Archive for the tag 'Classics'

Catcher in the Rye and High School English

Pam October 18th, 2008

Recently on Weekend Edition, Scott Simon interviewed a professor from Oberlin, Anne Trubek, about an article she’d written for Good magazine. She believes The Catcher in the Rye should be retired as part of the English/Language Arts curriculum in high schools. Today’s students no longer identify with Holden Caulfield, a white, upper class, prep school student, she contends. Simon pushed her pretty hard, saying, “But it’s a CLASSIC!” Trubek reminded him that TCITR was itself an “instant classic,” deemed so just a few years after its publication.

We all remember having various “classics” shoved down our throats in high school, when we were too immature and inexperienced to appreciate them. A friend still hates The Good Earth because she had to read it in 10th grade. I’m reading it right now for my book club, and I can understand why a 15-year-old wouldn’t connect with it. My sister’s son was required to read Pride and Prejudice his senior year, and of course he hated it. Really, expecting a teenage boy to find anything to relate to in Jane Austen is a stretch, even for me, an Austen fanatic.

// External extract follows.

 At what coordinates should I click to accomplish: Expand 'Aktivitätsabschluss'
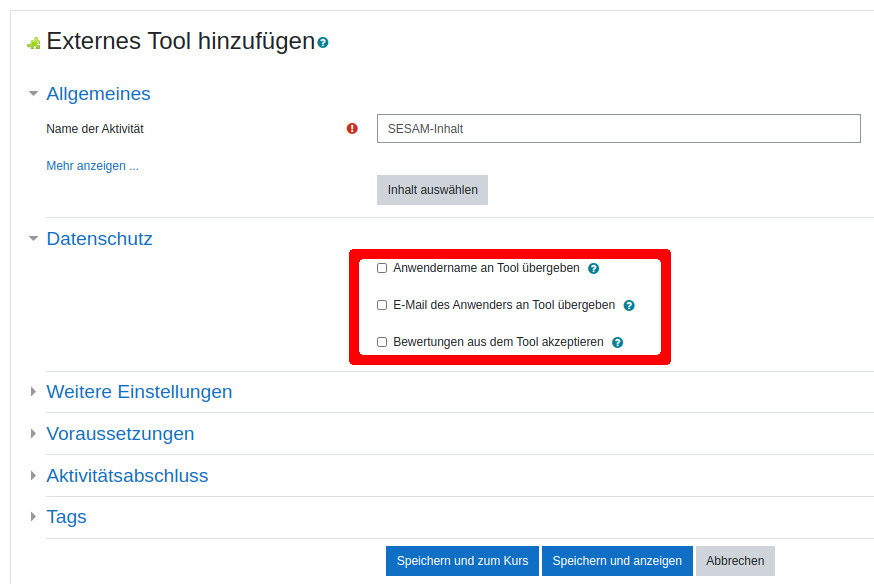click(127, 476)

Prof. Trubek suggests several books which may resonate more with teens than some of the old stand-bys. Contemporary YA novels get my vote–I never have understood why they’re not used in the schools. A few from recent years that would inspire great discussions: Luna, The Astonishing Life of Octavian Nothing, The Book Thief, Elsewhere, Life As We Knew It, Slam, Samurai Shortstop, and there are plenty of crossovers, too, such as The Kite Runner.